Last year, I was given $125 by our department and another $100 from Governor Sonny Perdue. That’s it. And I can’t save my money in a piggy bank, I have to spend it all during a specific time or it is forfeited. In the case of Sonny’s money, I could only spend it during the 3 day tax holiday.
So I can and do appeal to the county office for these big ticket items. Personally, I want a digital camera that won’t be taken away for some other pet project. I can make my own overlays with my own pictures that are actually relevant to what students do everyday. But I’m also going to need the Intellitools to get through the alternate assessment with some degree of sanity.

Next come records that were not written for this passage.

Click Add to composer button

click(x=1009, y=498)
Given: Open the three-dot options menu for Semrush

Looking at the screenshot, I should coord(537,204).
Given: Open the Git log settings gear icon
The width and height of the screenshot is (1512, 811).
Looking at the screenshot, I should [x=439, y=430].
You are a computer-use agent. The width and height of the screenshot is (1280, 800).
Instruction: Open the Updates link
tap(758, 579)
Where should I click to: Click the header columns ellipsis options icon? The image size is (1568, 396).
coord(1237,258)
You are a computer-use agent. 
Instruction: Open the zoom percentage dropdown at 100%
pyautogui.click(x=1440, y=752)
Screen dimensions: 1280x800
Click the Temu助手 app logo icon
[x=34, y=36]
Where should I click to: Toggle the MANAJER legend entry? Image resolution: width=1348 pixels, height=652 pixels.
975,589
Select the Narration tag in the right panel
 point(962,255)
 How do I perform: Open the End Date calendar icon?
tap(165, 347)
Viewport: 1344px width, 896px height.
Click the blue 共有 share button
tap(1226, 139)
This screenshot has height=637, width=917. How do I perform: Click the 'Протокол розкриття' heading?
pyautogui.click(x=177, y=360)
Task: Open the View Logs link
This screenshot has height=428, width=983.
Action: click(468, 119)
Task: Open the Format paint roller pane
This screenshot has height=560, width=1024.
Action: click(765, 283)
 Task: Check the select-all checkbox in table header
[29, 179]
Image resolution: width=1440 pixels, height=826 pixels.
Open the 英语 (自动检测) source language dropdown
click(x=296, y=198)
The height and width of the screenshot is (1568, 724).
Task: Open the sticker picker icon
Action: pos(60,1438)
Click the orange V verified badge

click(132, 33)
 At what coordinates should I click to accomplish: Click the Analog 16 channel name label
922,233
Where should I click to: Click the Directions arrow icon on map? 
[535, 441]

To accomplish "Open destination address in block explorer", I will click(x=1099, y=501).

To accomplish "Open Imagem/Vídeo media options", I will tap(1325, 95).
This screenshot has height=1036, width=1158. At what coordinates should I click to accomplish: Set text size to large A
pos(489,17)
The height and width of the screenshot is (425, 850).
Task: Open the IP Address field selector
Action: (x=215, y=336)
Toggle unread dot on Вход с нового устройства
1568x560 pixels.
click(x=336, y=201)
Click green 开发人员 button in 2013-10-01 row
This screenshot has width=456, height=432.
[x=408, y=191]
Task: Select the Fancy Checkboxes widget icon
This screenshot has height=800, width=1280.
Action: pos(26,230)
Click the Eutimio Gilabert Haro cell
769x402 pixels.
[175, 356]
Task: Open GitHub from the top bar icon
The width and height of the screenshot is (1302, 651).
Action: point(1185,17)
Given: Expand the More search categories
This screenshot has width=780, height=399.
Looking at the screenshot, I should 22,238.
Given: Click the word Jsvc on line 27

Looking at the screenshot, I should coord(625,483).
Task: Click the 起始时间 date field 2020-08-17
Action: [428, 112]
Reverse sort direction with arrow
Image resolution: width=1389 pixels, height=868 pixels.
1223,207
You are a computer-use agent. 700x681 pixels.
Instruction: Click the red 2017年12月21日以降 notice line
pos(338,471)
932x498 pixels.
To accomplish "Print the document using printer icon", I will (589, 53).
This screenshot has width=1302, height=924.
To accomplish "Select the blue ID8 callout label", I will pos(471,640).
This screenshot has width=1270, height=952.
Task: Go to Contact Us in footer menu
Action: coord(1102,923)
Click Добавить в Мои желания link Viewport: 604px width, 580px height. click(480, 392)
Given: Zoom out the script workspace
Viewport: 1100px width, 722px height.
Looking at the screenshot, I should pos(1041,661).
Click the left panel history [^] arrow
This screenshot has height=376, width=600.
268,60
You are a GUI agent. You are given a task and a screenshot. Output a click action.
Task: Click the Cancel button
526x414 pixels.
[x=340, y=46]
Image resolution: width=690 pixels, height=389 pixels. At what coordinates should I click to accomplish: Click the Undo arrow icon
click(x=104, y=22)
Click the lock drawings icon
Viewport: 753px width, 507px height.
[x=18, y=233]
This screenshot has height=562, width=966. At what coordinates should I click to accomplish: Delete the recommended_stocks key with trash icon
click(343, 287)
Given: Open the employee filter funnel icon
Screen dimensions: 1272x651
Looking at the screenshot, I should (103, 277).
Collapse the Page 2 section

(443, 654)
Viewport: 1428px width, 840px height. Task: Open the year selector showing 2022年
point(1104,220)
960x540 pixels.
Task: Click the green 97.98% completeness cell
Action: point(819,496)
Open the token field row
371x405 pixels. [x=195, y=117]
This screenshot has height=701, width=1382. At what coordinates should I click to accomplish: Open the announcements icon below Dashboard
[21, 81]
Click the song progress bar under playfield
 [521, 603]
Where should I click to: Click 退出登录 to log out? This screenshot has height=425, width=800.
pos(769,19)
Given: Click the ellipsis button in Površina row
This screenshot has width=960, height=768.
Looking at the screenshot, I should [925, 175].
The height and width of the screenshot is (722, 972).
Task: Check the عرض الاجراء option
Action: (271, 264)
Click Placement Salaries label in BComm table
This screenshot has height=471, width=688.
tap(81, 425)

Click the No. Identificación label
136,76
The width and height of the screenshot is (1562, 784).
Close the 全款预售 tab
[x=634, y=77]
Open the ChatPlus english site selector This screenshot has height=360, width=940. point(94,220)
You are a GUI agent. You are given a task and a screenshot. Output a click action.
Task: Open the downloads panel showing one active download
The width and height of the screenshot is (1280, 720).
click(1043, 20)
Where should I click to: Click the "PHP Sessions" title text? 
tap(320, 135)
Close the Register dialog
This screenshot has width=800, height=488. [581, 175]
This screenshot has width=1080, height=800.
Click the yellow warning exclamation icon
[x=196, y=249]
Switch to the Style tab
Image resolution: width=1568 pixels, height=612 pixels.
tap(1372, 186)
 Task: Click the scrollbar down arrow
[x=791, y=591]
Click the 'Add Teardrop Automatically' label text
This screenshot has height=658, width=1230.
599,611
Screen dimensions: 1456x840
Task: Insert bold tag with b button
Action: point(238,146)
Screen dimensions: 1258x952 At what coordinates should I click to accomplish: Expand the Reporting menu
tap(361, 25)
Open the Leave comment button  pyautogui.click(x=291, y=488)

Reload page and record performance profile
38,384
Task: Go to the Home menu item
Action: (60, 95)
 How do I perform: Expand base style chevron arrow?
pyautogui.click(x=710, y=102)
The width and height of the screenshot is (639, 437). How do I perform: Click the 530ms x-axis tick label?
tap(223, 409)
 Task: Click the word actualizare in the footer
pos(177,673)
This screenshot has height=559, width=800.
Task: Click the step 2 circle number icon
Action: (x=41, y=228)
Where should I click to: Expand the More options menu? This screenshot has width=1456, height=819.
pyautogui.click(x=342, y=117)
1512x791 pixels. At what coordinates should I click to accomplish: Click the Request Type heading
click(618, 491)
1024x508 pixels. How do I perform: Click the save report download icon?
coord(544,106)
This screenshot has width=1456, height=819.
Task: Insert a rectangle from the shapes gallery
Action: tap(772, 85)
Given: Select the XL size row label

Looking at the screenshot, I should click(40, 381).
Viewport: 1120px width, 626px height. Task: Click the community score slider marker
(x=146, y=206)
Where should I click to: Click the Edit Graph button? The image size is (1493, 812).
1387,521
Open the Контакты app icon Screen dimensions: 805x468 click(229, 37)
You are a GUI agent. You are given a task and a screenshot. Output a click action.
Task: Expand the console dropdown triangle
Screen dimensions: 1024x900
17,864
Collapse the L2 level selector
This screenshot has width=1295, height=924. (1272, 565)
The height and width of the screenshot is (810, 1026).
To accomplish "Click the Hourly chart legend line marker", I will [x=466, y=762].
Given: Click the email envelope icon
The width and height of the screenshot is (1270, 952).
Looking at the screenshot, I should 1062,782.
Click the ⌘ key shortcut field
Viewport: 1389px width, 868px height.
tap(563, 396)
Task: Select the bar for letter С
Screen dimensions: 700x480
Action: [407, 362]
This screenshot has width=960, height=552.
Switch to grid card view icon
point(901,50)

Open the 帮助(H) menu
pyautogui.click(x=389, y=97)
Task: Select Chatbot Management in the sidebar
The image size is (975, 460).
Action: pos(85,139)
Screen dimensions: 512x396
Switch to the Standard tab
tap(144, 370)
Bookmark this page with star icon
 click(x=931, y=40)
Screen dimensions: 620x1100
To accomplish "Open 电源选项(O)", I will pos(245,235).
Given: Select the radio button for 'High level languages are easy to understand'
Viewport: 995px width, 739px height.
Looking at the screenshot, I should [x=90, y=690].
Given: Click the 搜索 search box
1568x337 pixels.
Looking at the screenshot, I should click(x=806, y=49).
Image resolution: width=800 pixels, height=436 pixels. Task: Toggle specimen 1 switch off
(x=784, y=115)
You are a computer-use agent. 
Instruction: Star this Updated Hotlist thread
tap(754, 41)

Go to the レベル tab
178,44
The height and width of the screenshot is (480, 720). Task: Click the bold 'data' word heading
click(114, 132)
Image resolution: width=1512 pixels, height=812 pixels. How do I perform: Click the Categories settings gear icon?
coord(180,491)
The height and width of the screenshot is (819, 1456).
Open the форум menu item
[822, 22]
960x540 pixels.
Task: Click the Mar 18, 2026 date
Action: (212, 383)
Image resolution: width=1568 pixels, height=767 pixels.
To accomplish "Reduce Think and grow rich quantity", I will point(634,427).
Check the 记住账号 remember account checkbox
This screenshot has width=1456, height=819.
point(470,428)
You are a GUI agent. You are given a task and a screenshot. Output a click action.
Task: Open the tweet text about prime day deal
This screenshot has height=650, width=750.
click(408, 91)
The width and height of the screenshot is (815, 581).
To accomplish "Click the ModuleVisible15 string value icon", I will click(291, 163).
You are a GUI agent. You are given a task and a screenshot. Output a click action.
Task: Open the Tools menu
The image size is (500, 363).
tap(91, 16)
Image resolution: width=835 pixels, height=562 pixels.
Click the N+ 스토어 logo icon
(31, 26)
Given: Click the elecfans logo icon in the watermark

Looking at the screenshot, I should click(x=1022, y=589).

But back to parents for a second; parents of students with disabilities are usually not wealthy. Especially those on the more severe end of the disability spectrum. The parents of my students are lucky if they have a computer at all, let alone DSL or high capacity processors and memory and multimedia add-ons. I know of 2 of them who have computers, while the other 3 do not. There are not going to be able to afford a touch screen much less Intellikeys and all the stuff that goes with it. They have more important needs like housing, clothes, medical bills and food. I don’t send long lists home to parents of my kids of stuff I expect them to provide. At the beginning of every semester, Thomas and Percy both bring home lists of supplies that their teachers want parents to send in. Wipes, napkins, tissues, sanitizer, air fresheners, paper towels and on and on. In addition we get asked to bring in snacks. In addition, we get hit up to buy wrapping paper, candy, magazines, school pictures, annuals, spirit shirts and clothes and participate in every PTA activity. Raising children is a costly venture, but more so those with special needs. I’m not a big fan of the GFCF diet, but I at least admire the resourcefulness and dedication of those who are.
All of the above is simply my way of saying that I’m looking for ways to bring technology to those who can’t afford the bleeding edge stuff. If I can find a way to make Power Point (or better, Open Office’s Impress) work, I’m going to do it. If I can find a way to give parents access to the internet on the cheap, I’m going to do it. That is part of the driving force behind my Linux/open source blog. I’ve been able to save a buck or two by having access to eBay and an open market place. I’ve been able to find lots of information and learn from other people by virtue of having such access. You all reading this probably takes this sort of access for granted. But within the realm of students with disabilities it seems that those are the people who could probably most benefit from technology and those are the people least likely to be able to afford it.
OMG – I just realized…I’m coming up on my Blogiversary! I’ll see if I can get in some sort of self-indulgent sentimental post in on the weekend. Thanks to all you who have been reading!